Your goal: All entries given below are to be returned word for word.

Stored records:
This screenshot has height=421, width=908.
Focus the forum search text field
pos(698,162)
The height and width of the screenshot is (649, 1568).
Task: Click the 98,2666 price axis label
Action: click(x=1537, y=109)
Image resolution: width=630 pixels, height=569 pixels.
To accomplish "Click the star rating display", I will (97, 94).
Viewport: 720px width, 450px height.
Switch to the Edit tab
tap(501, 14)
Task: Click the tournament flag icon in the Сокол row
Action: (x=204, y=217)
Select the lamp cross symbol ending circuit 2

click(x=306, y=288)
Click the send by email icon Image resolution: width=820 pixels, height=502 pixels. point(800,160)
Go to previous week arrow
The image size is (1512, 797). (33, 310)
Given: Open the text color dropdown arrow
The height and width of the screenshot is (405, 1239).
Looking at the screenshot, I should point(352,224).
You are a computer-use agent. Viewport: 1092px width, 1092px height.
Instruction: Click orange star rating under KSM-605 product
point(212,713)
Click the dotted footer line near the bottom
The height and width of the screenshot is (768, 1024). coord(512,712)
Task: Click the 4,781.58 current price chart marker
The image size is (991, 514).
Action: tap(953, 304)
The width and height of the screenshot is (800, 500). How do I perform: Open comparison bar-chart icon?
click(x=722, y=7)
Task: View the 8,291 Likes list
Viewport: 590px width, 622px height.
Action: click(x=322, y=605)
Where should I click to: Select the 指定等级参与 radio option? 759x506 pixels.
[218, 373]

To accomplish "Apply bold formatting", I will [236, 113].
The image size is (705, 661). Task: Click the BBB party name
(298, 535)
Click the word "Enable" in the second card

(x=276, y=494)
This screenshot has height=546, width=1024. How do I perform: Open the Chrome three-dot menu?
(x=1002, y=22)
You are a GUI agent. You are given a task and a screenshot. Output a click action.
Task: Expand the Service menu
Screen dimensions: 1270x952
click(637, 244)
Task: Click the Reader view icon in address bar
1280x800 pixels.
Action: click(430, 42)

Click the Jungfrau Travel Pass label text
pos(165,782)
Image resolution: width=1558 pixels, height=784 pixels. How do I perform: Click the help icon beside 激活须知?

Response box:
This screenshot has height=421, width=908.
Focus the forum search text field
pos(698,162)
The height and width of the screenshot is (649, 1568).
Task: Click the 98,2666 price axis label
Action: click(x=1537, y=109)
Image resolution: width=630 pixels, height=569 pixels.
To accomplish "Click the star rating display", I will (97, 94).
Viewport: 720px width, 450px height.
Switch to the Edit tab
tap(501, 14)
Task: Click the tournament flag icon in the Сокол row
Action: (x=204, y=217)
Select the lamp cross symbol ending circuit 2

click(x=306, y=288)
Click the send by email icon Image resolution: width=820 pixels, height=502 pixels. point(800,160)
Go to previous week arrow
The image size is (1512, 797). (33, 310)
Given: Open the text color dropdown arrow
The height and width of the screenshot is (405, 1239).
Looking at the screenshot, I should point(352,224).
You are a computer-use agent. Viewport: 1092px width, 1092px height.
Instruction: Click orange star rating under KSM-605 product
point(212,713)
Click the dotted footer line near the bottom
The height and width of the screenshot is (768, 1024). coord(512,712)
Task: Click the 4,781.58 current price chart marker
The image size is (991, 514).
Action: tap(953, 304)
The width and height of the screenshot is (800, 500). How do I perform: Open comparison bar-chart icon?
click(x=722, y=7)
Task: View the 8,291 Likes list
Viewport: 590px width, 622px height.
Action: click(x=322, y=605)
Where should I click to: Select the 指定等级参与 radio option? 759x506 pixels.
[218, 373]

To accomplish "Apply bold formatting", I will [236, 113].
The image size is (705, 661). Task: Click the BBB party name
(298, 535)
Click the word "Enable" in the second card

(x=276, y=494)
This screenshot has height=546, width=1024. How do I perform: Open the Chrome three-dot menu?
(x=1002, y=22)
You are a GUI agent. You are given a task and a screenshot. Output a click action.
Task: Expand the Service menu
Screen dimensions: 1270x952
click(637, 244)
Task: Click the Reader view icon in address bar
1280x800 pixels.
Action: click(430, 42)

Click the Jungfrau Travel Pass label text
pos(165,782)
Image resolution: width=1558 pixels, height=784 pixels. How do I perform: Click the help icon beside 激活须知?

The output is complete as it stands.